Rachel sighed in exasperation. “You say you don’t speak Malay when I hear you yapping away. You say, ‘Oh, this old house,’ when we’re in a friggin’ palace. You downplay everything, Nick!”
“I don’t even realize when I’m doing it,” Nick said.
“Why? I mean, you downplay things to the point that your parents don’t even have a clue how well you’re doing in New York.”
“It’s just the way I was brought up, I guess.”
“Do you think it’s because your family is so wealthy and you had to overcompensate by being super-modest?” Rachel suggested.
“I wouldn’t put it quite like that. I was just trained to speak precisely and never to be boastful. Also, we’re not that wealthy.”
“Well then, what are you exactly? Are you guys worth hundreds of millions or billions?”
Nick’s face began to redden, but Rachel wouldn’t let up.
“I know it makes you uncomfortable, Nick, but that’s why I’m prodding you. You’re telling me one thing, but then I hear other people speaking as if the entire economy of Asia revolves around your family, and you’re, like, the heir to the throne. I’m an economist, for crying out loud, and if I’m going to be accused of being a gold digger, I’d like to know what I’m supposedly digging for,” Rachel said bluntly.

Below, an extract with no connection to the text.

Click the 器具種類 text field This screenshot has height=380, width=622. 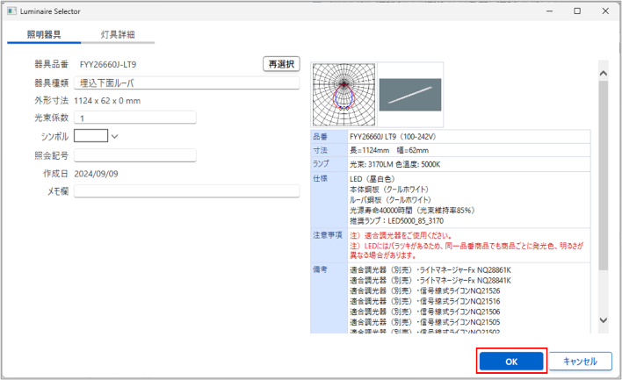coord(187,83)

Nick fidgeted with the remnant of his banana leaf nervously. Since he was old enough to remember, it had been ingrained into him that any talk of the family wealth was off-limits. But it was only fair that Rachel know what she was getting herself into, especially if he was (very shortly) going to ask her to accept the canary diamond ring hidden in the lower right pocket of his cargo shorts.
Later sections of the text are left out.